• TEXTO APRESENTADO:
^^^^^^^^
Comerciantes de bens de luxo e relojoeiros são outro exemplo de mercado mal servido pela infraestrutura financeira tradicional. Estas empresas movimentam frequentemente inventário de elevado valor entre fronteiras, transacionando somas de seis dígitos via transferências ou processadores de pagamentos de alto risco, enquanto aguardam dias pelo settlement. O capital circulante fica frequentemente preso em inventário armazenado em cofres ou vitrines em vez de contas bancárias, tornando o financiamento de curto prazo caro e difícil de obter. Um fintech nativo de stablecoin pode responder diretamente: settlement instantâneo para grandes transações, linhas de crédito colateralizadas por inventário tokenizado e escrow programável em smart contracts.
Ao analisar estes casos, o mesmo constrangimento surge repetidamente: os bancos não estão preparados para servir utilizadores com cash-flows globais, irregulares ou não convencionais. Mas estes grupos podem tornar-se mercados rentáveis em sistemas baseados em stablecoin, e exemplos teóricos de fintechs especializados em stablecoin incluem:
Durante grande parte das últimas duas décadas, a inovação no fintech centrou-se na distribuição, não na infraestrutura. As empresas competiam em branding, onboarding e aquisição paga, mas o dinheiro continuava a circular nos mesmos sistemas fechados. Isso aumentou o acesso, mas também levou à commoditização, custos crescentes e margens reduzidas difíceis de ultrapassar.
As stablecoins prometem alterar radicalmente a economia do setor financeiro. Ao transformar funções como custódia, settlement, crédito e compliance em software aberto e programável, reduzem substancialmente o custo fixo de lançar e operar um fintech. Capacidades que antes exigiam bancos patrocinadores, redes de cartões e pilhas de fornecedores podem agora ser construídas diretamente on-chain, com muito menos overhead.
^^^^^^^^
• ENTRADAS FORNECIDAS:
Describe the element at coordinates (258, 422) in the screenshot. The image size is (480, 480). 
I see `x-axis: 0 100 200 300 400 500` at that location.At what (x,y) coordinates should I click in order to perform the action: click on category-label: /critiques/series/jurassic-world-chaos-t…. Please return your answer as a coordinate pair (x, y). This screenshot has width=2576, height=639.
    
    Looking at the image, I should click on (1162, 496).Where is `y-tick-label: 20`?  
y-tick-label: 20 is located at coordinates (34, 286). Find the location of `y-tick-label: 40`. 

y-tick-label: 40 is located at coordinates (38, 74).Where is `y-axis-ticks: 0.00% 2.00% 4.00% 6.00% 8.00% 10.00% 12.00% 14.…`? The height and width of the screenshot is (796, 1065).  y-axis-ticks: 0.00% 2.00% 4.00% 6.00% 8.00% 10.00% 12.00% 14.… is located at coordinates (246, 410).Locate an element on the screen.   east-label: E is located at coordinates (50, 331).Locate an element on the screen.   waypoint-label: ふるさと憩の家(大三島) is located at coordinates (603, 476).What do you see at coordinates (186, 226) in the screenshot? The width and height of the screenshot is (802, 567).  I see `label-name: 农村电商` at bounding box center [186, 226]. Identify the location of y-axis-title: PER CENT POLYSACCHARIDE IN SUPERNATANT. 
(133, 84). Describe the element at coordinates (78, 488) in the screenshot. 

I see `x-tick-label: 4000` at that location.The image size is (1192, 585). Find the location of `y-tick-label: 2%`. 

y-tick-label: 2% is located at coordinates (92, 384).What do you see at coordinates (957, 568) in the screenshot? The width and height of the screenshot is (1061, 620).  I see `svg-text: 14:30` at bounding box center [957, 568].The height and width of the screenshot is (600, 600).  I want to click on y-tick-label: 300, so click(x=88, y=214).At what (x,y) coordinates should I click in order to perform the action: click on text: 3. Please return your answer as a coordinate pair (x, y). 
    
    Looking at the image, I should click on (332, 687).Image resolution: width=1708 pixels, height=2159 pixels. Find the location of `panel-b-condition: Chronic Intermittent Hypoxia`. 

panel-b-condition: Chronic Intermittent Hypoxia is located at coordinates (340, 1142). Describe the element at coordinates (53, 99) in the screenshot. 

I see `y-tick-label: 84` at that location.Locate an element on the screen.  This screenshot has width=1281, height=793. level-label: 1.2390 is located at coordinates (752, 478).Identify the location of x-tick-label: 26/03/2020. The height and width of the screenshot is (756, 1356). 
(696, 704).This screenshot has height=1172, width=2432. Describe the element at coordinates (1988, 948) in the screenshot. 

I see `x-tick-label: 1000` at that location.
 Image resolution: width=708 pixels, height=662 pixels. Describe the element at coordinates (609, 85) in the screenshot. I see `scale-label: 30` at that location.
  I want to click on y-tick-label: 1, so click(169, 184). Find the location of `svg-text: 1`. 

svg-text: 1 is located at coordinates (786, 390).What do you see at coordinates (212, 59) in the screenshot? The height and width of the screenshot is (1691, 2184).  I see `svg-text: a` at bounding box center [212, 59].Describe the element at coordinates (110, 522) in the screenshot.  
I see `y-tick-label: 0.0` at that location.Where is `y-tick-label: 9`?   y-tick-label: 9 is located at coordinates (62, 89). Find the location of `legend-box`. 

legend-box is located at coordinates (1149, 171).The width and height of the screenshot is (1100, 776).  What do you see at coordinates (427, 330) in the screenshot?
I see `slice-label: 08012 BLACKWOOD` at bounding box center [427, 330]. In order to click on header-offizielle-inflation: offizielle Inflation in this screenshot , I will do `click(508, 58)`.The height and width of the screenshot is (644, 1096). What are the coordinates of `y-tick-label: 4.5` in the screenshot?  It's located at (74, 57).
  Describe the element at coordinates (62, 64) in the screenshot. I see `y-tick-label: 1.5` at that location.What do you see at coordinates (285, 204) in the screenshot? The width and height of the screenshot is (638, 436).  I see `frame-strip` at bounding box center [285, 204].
^^^^^^^^
• INSTRUÇÕES DAS TAREFAS:
1 > Atualize um trecho do texto sobre stablecoins: comece nas palavras "Comerciantes de bens" e pare depois de "em smart contracts.". Nesse trecho, substitua "relojoeiros" por "joalheiros".
2 > Que funções, segundo o texto sobre stablecoins, são transformadas em software aberto e programável? Indique todas.
3 > Prossiga com o texto sobre stablecoins e fintech a partir da sua última frase.

• RESPOSTAS POR TAREFA:
1 >
Comerciantes de bens de luxo e joalheiros são outro exemplo de mercado mal servido pela infraestrutura financeira tradicional. Estas empresas movimentam frequentemente inventário de elevado valor entre fronteiras, transacionando somas de seis dígitos via transferências ou processadores de pagamentos de alto risco, enquanto aguardam dias pelo settlement. O capital circulante fica frequentemente preso em inventário armazenado em cofres ou vitrines em vez de contas bancárias, tornando o financiamento de curto prazo caro e difícil de obter. Um fintech nativo de stablecoin pode responder diretamente: settlement instantâneo para grandes transações, linhas de crédito colateralizadas por inventário tokenizado e escrow programável em smart contracts.

2 > custódia, settlement, crédito e compliance

3 >
Com a infraestrutura mais acessível, a especialização torna-se viável. Os fintechs deixam de precisar de milhões de utilizadores para justificar o modelo. Podem focar-se em comunidades específicas e bem definidas, cujas necessidades são mal servidas por soluções generalistas. Grupos como atletas, criadores adultos, fãs de K-pop ou relojoeiros de luxo já partilham contexto, confiança e comportamentos, facilitando a adoção orgânica dos produtos em vez do marketing pago.
Igualmente relevante, estas comunidades apresentam perfis semelhantes de cash-flow, risco e decisões financeiras. Essa consistência permite desenhar produtos à medida dos verdadeiros hábitos de rendimento, despesa e gestão de dinheiro, em vez de categorias demográficas abstratas. O word of mouth funciona não só porque os utilizadores se conhecem, mas porque o produto encaixa genuinamente na forma de operar do grupo.
Se esta visão se concretizar, a mudança económica será significativa. O CAC diminui com a distribuição nativa à comunidade, enquanto as margens aumentam pela eliminação de intermediários. Mercados antes considerados demasiado pequenos ou inviáveis tornam-se negócios duradouros e lucrativos.
Neste cenário, a vantagem do fintech afasta-se da escala e do investimento em marketing, aproximando-se da compreensão contextual real. A próxima geração de fintech vencerá não por servir todos, mas por servir cada segmento de forma excecional, sobre infraestruturas desenhadas para a verdadeira circulação do dinheiro.